Allons-nous nous accommoder de Fox News à la française ? Ou allons-nous garantir que l’information comme la culture ne sont pas des marchandises mais des biens communs à protéger et développer ?
Dans notre niche parlementaire du groupe LFI-Nupes, nous avons proposé de premières mesures pour empêcher le phénomène de concentration, en limitant l’accès d’un actionnaire de contrôle au capital d’un média à un droit d’agrément délivré par le comité social et économique, l’instance de représentation du personnel, et en interdisant à toute personne possédant plusieurs entreprises de médias de détenir une part supérieure à 20 % du capital de chacune d’entre elles.

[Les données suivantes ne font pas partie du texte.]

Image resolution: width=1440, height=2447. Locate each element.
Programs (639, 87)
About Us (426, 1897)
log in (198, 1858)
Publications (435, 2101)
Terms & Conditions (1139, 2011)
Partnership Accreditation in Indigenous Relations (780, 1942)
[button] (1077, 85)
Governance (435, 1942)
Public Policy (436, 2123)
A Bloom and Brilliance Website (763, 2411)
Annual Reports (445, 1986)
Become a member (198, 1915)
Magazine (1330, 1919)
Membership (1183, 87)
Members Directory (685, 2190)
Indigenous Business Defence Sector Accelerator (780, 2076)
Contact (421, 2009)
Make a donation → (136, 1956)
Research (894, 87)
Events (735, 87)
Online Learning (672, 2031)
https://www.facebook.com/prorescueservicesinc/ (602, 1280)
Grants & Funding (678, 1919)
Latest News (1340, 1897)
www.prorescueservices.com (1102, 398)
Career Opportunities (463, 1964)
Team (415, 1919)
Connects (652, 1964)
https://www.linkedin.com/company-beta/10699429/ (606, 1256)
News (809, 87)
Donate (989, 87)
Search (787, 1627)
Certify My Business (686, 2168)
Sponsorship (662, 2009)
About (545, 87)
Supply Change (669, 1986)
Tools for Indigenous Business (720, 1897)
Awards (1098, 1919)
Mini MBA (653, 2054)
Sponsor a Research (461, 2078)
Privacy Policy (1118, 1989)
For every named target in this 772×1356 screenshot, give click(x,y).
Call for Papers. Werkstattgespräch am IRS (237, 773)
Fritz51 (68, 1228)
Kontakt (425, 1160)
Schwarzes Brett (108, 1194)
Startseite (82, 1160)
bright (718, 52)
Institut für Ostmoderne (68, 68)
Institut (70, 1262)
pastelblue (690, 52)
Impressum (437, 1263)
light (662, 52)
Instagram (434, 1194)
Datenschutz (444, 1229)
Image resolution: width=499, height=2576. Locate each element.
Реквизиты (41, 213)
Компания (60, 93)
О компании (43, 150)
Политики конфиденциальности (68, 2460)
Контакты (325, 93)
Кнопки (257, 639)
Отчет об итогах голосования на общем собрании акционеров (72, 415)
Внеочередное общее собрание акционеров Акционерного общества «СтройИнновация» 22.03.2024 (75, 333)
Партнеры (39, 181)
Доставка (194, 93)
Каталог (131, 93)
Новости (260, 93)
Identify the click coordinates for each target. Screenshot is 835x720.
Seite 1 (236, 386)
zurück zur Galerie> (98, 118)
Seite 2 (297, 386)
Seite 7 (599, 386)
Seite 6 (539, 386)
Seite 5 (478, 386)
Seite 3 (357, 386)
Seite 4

Cette proposition a reçu un avis négatif de la Macronie, alors même qu’il faudrait en réalité aller beaucoup plus loin avec une grande loi-cadre, jouant sur tous les leviers – critères revisités pour les aides publiques, cahiers des charges plus contraignants pour octroyer les canaux de diffusion, extension du droit de contrôle pour les rédactions, nouvelles formes de contributions publiques pour garantir la vitalité de nos médias…
Il est indispensable de se donner les moyens d’un audiovisuel public populaire et de haut niveau d’exigence, comme de repenser, à l’heure où le Web explose, nos aides publiques aux médias privés dans une logique d’égalité entre les différents supports.
Vincent Bolloré a confié en privé se servir « de [ses] médias pour mener [son] combat civilisationnel ». Nous aussi, nous en avons un : que la richesse de la culture et de la démocratie l’emporte sur celle des puissances financières.
Clémentine Autain (tribune publiée dans Le Monde).